MFAs & User Attention
MFAs may appear high-performing when looking at specific isolated KPIs, such as clicks and viewability, that they are designed to boost. Despite this, DV found that MFA sites deliver 7% less overall attention on display ads and 28% less on video than other media. “High-tier” MFAs, in particular, were 25% below the attention baseline.
This below-average attention performance is driven by poor exposure (e.g., intensity, viewable time, share of screen, presentation, audibility, etc.), rather than engagement (user touches, screen orientation, video playback, audio control interactions, etc.). MFAs, however, are explicitly designed for certain engagements, further underscoring the need for comprehensive attention-based measurement that considers both exposure and engagement.
“MFA content has surged, powered by Gen AI,” said Mark Zagorski, CEO of DoubleVerify. “Additionally, the worst offenders perform very poorly in terms of attention—an increasingly important metric for brands. It’s critical for advertisers to identify, measure, and avoid problematic MFA content in real-time to drive better, authentic performance.”

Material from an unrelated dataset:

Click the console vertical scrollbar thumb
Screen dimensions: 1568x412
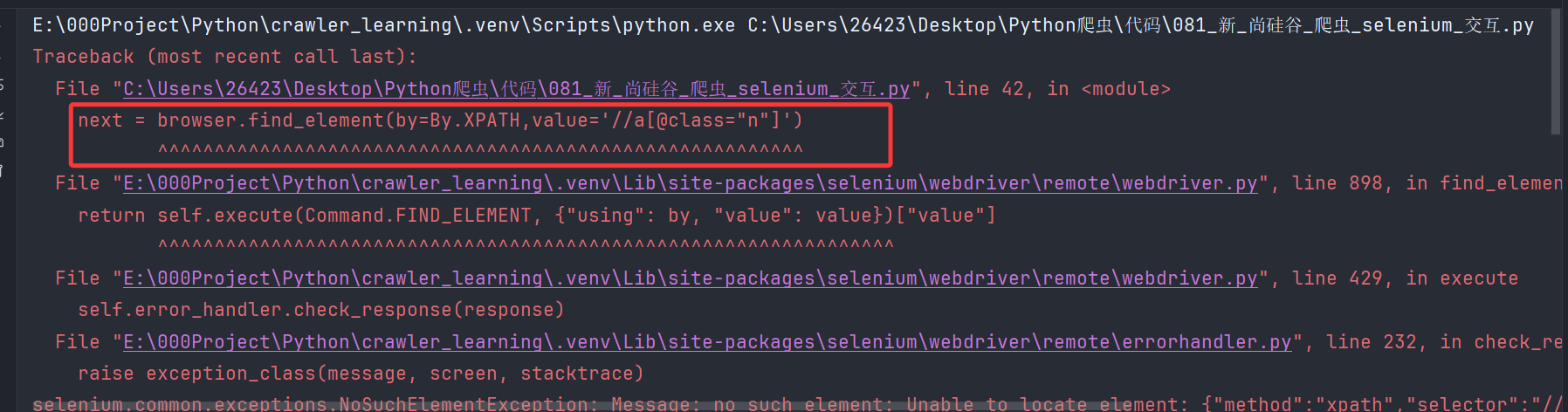click(x=1555, y=70)
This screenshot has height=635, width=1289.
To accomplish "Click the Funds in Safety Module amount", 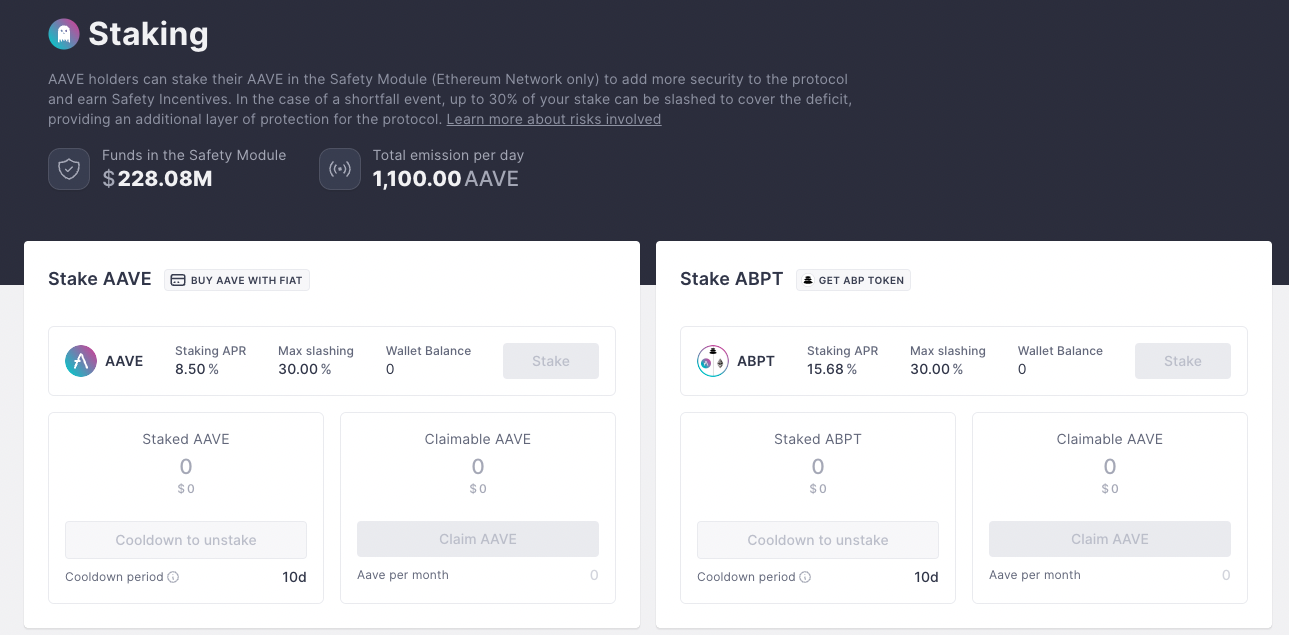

The proliferation of MFA sites, fueled by the advancements in generative AI, marks a critical juncture for the advertising industry. As DoubleVerify’s report suggests, understanding and mitigating the impacts of these sites is essential to safeguarding the interests of brands, publishers, and consumers alike, thereby ensuring a trustworthy digital advertising environment.
Methodology
The report employs DV technology to analyze over one trillion impressions, both pre and post-bid, and offers a detailed market-by-market analysis for North America, LATAM, EMEA, and APAC. It covers video and display impressions from January to December 2023 across desktop, mobile web, mobile app, and connected TV (CTV). The study also includes a global survey conducted by Sapio, polling 1,000 advertisers across North America, LATAM, EMEA, and APAC. DV introduced tiered MFA categories in 2024, and applied that methodology to 2022-2023 impressions to determine year-over-year analysis. DV also analyzed over three dozen examples of “High-tier” MFA websites to identify instances of content that were likely AI-generated.